2. An aspect that I furthermore miss in the introduction and discussion part is the fact, that basically all cytokine receptor systems appear to have a rather strong preference for certain STATs. It appears rather trivial that different receptors / receptor chains will have different affinities for the different STATs and this has been addressed in a few studies previously (e.g. STAT1, STAT3 in ref. 42), or STAT2 in IFNAR1 in PMID:8605876. The present manuscript arrived at the conclusion of differing affinities of STAT1 and STAT3 for GP130 and IL-27Ra by rather intricate modeling approaches and confirms this biochemically. This is OK, but I find it a bit disconcerting that this is sold as a fascinating new finding, while I would say it is the most expected explanation. I dint want to diminish this achievement, just strongly suggest toning this down a bit and, most importantly, add a few words on the known and suspected differential affinities of the various STATs to cytokine receptors in general.

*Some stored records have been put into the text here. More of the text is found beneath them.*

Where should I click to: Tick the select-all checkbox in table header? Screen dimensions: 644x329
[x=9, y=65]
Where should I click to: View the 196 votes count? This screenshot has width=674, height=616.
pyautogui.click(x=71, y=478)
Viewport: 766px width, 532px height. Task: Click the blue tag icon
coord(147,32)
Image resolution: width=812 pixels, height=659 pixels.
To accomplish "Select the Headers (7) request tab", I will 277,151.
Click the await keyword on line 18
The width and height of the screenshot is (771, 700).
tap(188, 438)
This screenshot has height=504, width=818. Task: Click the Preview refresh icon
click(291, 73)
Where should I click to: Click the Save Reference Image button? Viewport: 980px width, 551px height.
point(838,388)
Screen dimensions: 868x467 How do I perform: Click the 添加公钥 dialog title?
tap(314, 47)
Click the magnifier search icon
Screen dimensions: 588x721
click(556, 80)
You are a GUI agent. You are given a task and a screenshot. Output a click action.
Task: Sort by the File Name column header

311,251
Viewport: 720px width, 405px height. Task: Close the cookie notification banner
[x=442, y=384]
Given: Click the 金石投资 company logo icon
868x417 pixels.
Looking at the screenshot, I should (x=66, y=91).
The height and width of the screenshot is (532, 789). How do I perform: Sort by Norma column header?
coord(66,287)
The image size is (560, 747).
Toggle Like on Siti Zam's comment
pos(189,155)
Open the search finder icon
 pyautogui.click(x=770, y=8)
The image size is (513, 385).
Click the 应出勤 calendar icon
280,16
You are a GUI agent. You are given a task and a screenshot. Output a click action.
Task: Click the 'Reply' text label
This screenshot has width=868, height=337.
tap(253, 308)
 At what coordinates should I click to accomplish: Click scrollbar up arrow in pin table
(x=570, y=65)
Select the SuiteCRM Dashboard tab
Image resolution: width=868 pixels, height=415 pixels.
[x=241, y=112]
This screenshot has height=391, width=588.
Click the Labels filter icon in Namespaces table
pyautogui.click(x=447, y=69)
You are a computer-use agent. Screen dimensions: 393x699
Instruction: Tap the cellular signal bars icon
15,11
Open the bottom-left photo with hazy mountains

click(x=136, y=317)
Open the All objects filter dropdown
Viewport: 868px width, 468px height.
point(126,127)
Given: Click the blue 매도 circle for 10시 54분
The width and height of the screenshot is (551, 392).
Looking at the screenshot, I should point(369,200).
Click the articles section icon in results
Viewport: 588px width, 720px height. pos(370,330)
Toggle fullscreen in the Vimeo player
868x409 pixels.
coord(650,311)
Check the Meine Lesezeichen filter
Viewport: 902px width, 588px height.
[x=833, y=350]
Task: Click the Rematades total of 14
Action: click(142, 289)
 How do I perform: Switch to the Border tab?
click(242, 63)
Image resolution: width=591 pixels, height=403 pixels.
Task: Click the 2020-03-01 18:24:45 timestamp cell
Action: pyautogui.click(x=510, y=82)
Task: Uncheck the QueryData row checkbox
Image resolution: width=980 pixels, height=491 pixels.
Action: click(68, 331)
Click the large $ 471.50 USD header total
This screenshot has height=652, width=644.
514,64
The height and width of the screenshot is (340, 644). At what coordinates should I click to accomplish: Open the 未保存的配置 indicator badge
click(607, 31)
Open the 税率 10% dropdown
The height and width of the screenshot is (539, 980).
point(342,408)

We agree with the reviewer in that the observation that cytokine receptors all have a certain preference for STAT activation has been well described in literature. However, in recent years the cytokine field has started to realize that cytokine signalling signatures are very plastic and cytokine responses can change dramatically depending on the environment where the responsive cells is localized. This ultimately contributes to the large functional pleiotropy exhibited by cytokines. Our work now provides molecular bases to support these initial observations. We show that the STAT-receptor preference is not as strong as initially believed and that small alterations in STAT and receptor concentration, as those found in pro-inflammatory environments (e.g. SLE) can dramatically change the response of a cell to a given cytokine. In addition, we show that IL-27 has evolved away from this general mechanism of cytokine signalling. By decoupling the binding of STAT1 and STAT3 to IL-27Ra and GP130 respectively, the IL-27 system shows unique properties that allows it to cope with the changing environments. To follow the reviewer suggestions, we have added a paragraph to the introduction giving some background on different STAT affinities to the receptor phospho-Tyrosine motifs and how this would lead to a STAT competition model.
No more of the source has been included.